Open MPI logo

Open MPI User's Mailing List Archives

  |   Home   |   Support   |   FAQ   |   all Open MPI User's mailing list

Subject: Re: [OMPI users] Problem with NFS + PVFS2 + OpenMPI
From: Robert Latham (robl_at_[hidden])
Date: 2008-05-29 15:41:56


On Thu, May 29, 2008 at 04:24:18PM -0300, Davi Vercillo C. Garcia wrote:
> Hi,
>
> I'm trying to run my program in my environment and some problems are
> happening. My environment is based on PVFS2 over NFS (PVFS is mounted
> over NFS partition), OpenMPI and Ubuntu. My program uses MPI-IO and
> BZ2 development libraries. When I tried to run, a message appears:
>
> File locking failed in ADIOI_Set_lock.
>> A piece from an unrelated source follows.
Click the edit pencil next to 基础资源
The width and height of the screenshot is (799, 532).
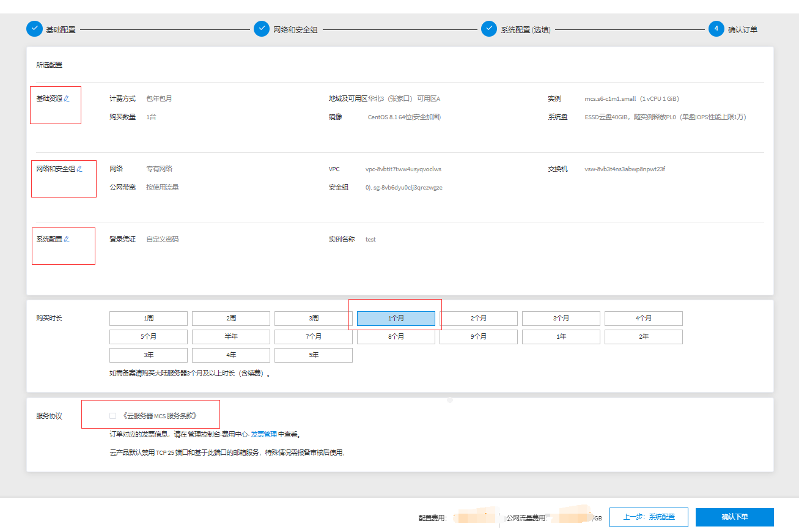click(67, 98)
If the file system is NFS, you
> need to use NFS version 3, ensure that the lockd daemon is running on
> all the machines, and mount the directory with the 'noac' option (no
> attribute caching).
> [campogrande05.dcc.ufrj.br:05005] MPI_ABORT invoked on rank 0 in
> communicator MPI_COMM_WORLD with errorcode 1
> mpiexec noticed that job rank 1 with PID 5008 on node campogrande04
> exited on signal 15 (Terminated).

Hi.

NFS has some pretty sloppy consistency semantics. If you want
parallel I/O to NFS you have to turn off some caches (the 'noac'
option in your error message) and work pretty hard to flush
client-side caches (which ROMIO does for you using fcntl locks). If
you do this, note that your performance will be really bad, but you'll
get correct results.

Your nfs-exported PVFS volumes will give you pretty decent serial i/o
performance since NFS caching only helps in that case.

I'd suggest, though, that you try using straight PVFS for your MPI-IO
application, as long as the parallell clients have access to all of
the pvfs servers (if tools like pvfs2-ping and pvfs2-ls work, then you
do). You'll get better performance for a variety of reasons and can
continue to keep your NFS-exported PVFS volumes up at the same time.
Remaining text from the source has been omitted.